В августе взмыла тучка. Побродила над бором — растаяла. А на смену ей с другой стороны наплыла другая. Истомленная зноем земля, чахлые травы, заполненный застоялой сонной одурью лес — всё живое жаждало влаги. Наконец-то брызнет она, долгожданная, из тугих грудей тучи-поилицы. И вот накрыла туча деревню — сизая, с седыми рваными космами, заклубилась она над полями и перелесками. Обложила полнеба, надвигаясь с глухим грозным рокотом и распростерши черные крылья… и вместо прохладной живительной влаги из набрякших сосков ее полоснули багряные огневые стрелы. Градом перемесило поля, перебило гусей на озере. А напоследок ударило в скотный двор — свечкой сгорел, без остатка.

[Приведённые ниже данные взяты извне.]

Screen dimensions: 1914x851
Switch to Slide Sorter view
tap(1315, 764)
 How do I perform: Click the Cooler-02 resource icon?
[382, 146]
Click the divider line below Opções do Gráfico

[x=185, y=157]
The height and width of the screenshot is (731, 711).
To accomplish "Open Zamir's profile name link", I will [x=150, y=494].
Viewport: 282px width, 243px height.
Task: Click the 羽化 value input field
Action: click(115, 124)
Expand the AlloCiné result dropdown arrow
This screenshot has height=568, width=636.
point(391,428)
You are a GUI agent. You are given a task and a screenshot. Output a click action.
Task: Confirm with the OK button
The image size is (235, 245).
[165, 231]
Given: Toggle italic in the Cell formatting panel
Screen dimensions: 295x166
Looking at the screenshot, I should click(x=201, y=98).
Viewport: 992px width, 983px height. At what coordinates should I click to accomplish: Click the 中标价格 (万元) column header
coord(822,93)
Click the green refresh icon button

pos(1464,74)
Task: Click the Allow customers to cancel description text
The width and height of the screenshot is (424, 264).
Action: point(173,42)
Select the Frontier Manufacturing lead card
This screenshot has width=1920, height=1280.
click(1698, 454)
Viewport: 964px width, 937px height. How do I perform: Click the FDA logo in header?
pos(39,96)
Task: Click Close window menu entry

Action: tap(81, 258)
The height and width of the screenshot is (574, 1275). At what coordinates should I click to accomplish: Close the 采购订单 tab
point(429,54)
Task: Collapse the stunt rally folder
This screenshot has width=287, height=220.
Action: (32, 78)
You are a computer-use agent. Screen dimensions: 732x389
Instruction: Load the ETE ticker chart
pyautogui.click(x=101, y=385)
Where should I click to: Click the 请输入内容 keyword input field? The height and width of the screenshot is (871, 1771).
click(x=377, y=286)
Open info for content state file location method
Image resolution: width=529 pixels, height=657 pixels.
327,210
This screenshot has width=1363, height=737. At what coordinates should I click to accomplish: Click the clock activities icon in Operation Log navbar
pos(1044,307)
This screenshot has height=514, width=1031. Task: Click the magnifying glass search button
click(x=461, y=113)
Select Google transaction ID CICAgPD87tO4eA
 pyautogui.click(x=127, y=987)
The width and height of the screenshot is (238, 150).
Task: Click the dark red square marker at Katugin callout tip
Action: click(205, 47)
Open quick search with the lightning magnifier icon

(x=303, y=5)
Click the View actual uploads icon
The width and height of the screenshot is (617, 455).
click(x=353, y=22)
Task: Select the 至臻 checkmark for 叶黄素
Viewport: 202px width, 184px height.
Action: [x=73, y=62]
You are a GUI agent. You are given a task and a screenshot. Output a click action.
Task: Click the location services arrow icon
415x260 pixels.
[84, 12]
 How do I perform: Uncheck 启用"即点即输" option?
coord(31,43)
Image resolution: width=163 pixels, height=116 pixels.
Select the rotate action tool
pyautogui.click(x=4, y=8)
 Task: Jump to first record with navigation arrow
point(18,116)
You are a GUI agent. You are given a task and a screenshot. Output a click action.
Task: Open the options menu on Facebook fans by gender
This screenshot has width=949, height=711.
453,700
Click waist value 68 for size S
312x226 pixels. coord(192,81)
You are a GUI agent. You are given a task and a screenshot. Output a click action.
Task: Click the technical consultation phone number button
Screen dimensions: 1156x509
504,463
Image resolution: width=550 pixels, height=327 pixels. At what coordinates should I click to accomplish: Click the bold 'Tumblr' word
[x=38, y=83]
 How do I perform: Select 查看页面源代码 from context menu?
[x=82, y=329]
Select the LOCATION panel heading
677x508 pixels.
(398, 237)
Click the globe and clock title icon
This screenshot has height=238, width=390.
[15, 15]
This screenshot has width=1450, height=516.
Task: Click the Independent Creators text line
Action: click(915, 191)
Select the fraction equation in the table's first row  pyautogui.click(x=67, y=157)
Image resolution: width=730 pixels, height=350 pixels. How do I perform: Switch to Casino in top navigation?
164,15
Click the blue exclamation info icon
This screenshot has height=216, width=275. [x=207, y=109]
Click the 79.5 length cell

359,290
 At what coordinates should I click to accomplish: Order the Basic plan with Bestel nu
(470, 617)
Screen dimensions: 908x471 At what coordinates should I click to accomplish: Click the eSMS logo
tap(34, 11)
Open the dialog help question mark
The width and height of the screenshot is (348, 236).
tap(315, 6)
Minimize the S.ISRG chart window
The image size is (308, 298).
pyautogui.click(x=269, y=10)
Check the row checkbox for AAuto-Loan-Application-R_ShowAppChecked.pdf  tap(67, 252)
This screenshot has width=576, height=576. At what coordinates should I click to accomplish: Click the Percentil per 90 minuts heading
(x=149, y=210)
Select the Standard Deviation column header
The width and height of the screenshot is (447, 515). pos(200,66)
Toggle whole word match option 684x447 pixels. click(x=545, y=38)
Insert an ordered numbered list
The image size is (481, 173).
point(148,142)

Засуха и градобой… и война не уходит вспять. Немцы вышли на Волгу. У правления — плакат: забинтованный пехотинец бросает с размаху под гусеницы вражеского танка последнюю связку гранат. Спрашивает сурово: «Чем ты помог Сталинграду?»
Всё, что было, отдали. Самое дорогое — сыновей и отцов. Меньше и меньше мужиков в деревне. С половины лета где-то под Новороссийском, у Черного моря, воюет Роман Васильев; Иван Артамонов — в Карелии. Сутулясь в телеге, уехал на станцию пришибленный Чекулаев, прихватил с собой банку варенья, стеганое ватное одеяло и старые валенки. А всего лишь дня за три до этого на заседании правления бил себя кулаками в грудь: «Если потребует Родина, если партия скажет, — каплю за каплей!» Вручили повестку — челюсть отвисла.